Dear Mothers,
Last evening for supper, I fixed Jim's favorite old-fashioned gravy. I haven't made gravy since my beloved passed to heaven. But I made a good dinner last night and the gravy tasted so good. What a comfort food!
First off, I got out my big cast iron skillet and fried about a fourth pound of hamburger with a few onions. Salt and coarsely ground black pepper. When the meat was done, I took it out of the pan and put it in a bowl. Then I fried potatoes in the meat scrapings. Add a bit of oil if ya need to. Then after the potatoes were done, I put them in the bowl of meat. Then I made gravy in the fryin' pan. And, oh, was it good. I haven't eaten much but here and there unless the kids are here. And even then, I didn't make the old time gravy. But, oh, I made a pig of myself eating that gravy last night. It tasted so good. I saved some to eat today, too. I wanted to make biscuits but didn't have the heart to do it. But that will come, too.
But, oh, the comfort foods are so cheap and good. They take time but it is worth it. I took it all for granted, I guess. Jim just wouldn't eat the quick meals for long. Like if I fixed spaghetti and then we had maybe chili the next night? Boy, about the third day, Papa would say, "Hey, I am hungry -- I need some real food." Meaning where's the potatoes and gravy? And with the potatoes and gravy and meat, he wanted a canned vegetable. Jim worked hard almost up until he died. He was out in the cold doing things and needed the heavier foods.
Ya know back in the old days, most Mothers who were God fearing kept a sweet, quiet home. The kids had chores but Mothers work was "her work" and was sacred almost. I mean the Dad did the outside work like shoveling the walk and mowing the yard. He was the bread winner. He drove the car and kept up the repairs on the car and the house. The children were expected to pick up their toys and not throw their clothes in the floor. But you never entered a home where Mother was screaming at the kids to do their work. Mother's job was as keeper at home. I mean the children helped with chores but everyone knew it was Mother's job and she took pride in it. She had the main burden of household duties. Her husband's home was his castle. When Papa came in the door after work, no one expected him to do anything but take his shoes off and read the paper. He sat in peace as he smelled supper cooking. His wife was there in the home caring for the children and keeping the home fires burning.
My Mother was always home and had supper on the table at 5:00. If we children came home and the house was empty, we thought someone had died -- and usually someone had. To not have supper on the table at 5:00 was unthinkable. And I always ate like a bird at every meal as a child. I only ate my meat to make my brother mad as I knew he wanted it. He would say, "Connie isn't even hungry; she just wants to eat that meat 'cause she knows I want it." I guess my meanness kept me alive. But the old time Mothers at home kept the peace through the order of the home.

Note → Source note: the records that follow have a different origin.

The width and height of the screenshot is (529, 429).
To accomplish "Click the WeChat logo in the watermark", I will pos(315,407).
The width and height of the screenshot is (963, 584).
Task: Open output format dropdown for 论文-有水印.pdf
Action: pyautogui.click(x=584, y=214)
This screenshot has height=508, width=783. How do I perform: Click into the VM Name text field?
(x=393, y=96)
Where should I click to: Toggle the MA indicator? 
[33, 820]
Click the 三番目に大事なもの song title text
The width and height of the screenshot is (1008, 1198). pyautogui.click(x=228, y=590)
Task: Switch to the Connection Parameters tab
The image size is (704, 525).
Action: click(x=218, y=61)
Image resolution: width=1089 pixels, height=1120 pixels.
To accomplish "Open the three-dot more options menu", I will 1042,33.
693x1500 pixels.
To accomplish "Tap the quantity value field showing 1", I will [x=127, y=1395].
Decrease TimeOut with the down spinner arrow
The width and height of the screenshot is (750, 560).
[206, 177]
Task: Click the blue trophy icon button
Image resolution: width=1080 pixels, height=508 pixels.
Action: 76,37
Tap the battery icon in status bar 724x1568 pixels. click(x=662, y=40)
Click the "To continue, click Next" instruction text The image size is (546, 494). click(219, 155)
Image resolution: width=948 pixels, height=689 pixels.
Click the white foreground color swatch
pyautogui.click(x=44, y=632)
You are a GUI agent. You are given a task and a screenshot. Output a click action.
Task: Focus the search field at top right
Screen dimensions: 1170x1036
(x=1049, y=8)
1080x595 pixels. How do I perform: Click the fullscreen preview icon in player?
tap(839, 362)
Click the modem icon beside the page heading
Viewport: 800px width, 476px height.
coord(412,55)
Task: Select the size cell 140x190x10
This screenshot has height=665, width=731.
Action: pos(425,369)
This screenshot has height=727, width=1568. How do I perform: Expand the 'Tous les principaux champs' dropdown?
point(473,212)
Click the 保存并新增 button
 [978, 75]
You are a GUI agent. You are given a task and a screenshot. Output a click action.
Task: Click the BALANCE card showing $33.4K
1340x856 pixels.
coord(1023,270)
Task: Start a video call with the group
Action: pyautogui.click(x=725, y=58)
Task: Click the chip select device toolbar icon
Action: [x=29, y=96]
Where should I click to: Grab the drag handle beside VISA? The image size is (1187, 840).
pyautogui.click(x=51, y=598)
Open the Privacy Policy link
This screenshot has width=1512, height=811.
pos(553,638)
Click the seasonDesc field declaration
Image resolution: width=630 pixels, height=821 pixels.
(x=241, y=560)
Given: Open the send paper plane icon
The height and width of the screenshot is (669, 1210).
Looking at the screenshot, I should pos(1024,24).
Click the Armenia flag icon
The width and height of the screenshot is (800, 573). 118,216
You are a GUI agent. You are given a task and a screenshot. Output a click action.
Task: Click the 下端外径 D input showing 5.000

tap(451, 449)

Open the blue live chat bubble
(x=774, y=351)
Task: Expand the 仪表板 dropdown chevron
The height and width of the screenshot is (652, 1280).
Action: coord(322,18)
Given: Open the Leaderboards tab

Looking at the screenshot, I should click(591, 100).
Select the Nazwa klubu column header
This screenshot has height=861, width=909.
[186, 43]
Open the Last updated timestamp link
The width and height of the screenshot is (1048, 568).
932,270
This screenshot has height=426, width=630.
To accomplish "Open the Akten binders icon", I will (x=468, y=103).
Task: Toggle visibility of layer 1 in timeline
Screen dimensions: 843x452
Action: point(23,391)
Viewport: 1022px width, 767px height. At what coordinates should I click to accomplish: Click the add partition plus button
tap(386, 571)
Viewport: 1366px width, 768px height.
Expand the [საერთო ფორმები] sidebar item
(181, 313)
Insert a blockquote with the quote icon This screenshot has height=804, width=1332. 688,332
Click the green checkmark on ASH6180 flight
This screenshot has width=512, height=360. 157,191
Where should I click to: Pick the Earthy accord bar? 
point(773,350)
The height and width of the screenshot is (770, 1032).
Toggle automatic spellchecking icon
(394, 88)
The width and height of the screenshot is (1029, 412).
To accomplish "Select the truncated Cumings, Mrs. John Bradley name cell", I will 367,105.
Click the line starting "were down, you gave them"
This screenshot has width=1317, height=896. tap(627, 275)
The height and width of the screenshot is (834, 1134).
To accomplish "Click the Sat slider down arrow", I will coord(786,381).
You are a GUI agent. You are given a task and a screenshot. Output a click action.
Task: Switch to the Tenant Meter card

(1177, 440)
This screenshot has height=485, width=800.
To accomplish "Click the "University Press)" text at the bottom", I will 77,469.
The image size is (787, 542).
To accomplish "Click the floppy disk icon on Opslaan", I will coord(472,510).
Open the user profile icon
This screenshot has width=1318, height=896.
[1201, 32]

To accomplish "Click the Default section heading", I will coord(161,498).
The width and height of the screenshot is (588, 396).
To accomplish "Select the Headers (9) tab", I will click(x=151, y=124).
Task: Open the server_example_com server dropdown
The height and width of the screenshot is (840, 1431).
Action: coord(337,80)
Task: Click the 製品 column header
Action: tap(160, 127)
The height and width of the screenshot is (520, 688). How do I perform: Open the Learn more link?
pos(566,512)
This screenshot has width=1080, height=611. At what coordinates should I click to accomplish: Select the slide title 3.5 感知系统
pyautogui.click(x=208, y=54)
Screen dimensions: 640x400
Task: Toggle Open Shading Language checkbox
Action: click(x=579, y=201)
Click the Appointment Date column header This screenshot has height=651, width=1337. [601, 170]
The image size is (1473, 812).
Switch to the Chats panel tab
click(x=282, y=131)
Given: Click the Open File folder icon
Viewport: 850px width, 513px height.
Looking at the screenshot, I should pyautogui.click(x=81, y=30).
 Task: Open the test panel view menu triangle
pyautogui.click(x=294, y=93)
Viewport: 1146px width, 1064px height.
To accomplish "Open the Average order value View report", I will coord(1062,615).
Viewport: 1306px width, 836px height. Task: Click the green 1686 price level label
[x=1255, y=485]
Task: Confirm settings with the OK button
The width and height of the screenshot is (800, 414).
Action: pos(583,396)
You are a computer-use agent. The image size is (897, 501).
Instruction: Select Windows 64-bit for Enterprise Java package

The Father of the home didn't cry or express himself like a girl and no one expected him to. Men didn't cry and act like a sissy. When I was about 13 or so, I said about Elvis Presley, "Oh, I just love him -- he is a doll. He is so cuuuuute!" My dad looked at me and said, "Why do you think a man is good looking if he looks like a doll or is cute?" That about made my dad sick. Dad had fought in World War II and had many medals of honor for bravery and courage. Later on in his life when he was old, he tried to help Mom in the kitchen and I hated to see him do that. I asked my Dad about 10 years before he died why he didn't want to come to Christ. And he told me that when he was in the war and his friends knew they were about to die, they would start calling on God. Dad thought they were a bunch of cry babies if they only thought of God then.
And ya know Jim's greatest heartache was that David and Tiff hadn't married yet and still aren't married. Jim told David, "Be a man and take care of your family." He would tell David, "I never raised you to just shack up with a woman." The old timers called living together "shackin' up". The boys always talk about Jim saying to them, "Ya don't wanna be a sissy, do ya?" The boys say that this is what they remember most about their Daddy. He always told them to work and take care of their wives and babies. "Be a man ... pay your bills and protect your family."
Jim loved the Lord. Well, he wasn't as spiritual as I was. But he was a simple man and knew the foundation of the Word. "Ya take care of your family. You are to get off your ass and work." And my boys always have a job. Dan travels all over and always goes into a city and has a job in a day or so. Not the best job but he gets one until something better shows up. All of my sons and sons-in-law know how to work. Jim didn't hand them money as children and they had to make money or go without and they knew it. Well, heck, our family hardly watched what folks thought of us. Hey, if Jim had to be a dishwasher until something better showed up, then Jim was a dishwasher. And I never worked. And Jim always said, "Honey, you have enough to do right here with the kids." And when all the kids grew up, he said I still had plenty to do ... and I did.
Jim respected my role as keeper at home and I honored his role as breadwinner and the head of the house. Sure, and sometimes these roles will blur. But mainly we should stay on our roles as this brings peace and comfort to the home. Yes, if your husband likes to cook as Jim did? Then, yes, that is fine. But the burden should always be on the mother to make the meals as this is her place as keeper at home. Or if you, Mother, are sick or in an emergency, it's nice if the husband will make a meal. But the Mother should really thank him and appreciate it as this isn't his duty. It shouldn't be taken for granted or be expected of our men. I know this writing is for someone -- I don't know who.
I know I am making some women livid. But this thing of makin' men "Mama's Little Helper" is what has caused our men to die in their manliness. And it has scattered the wives and mothers at home as they feel they have no place. If they are out at a Bible study with the other chickens, they feel no call to home as the afternoon wears on. They don't think about the family coming in from work and school and will they be hungry and tired. They only think of themselves and what they think religion is sayin' to them. But God is saying to them to go home and minister to their own husbands and children. To get busy in the kitchen and make a meal and make a quiet home to come back to.
Our families need the comfort of home to refuel themselves. Mother can be home and it is a privilege to be home. I am so happy I haven't had to leave my home as I can stay prayed up in an atmosphere of peace and safety.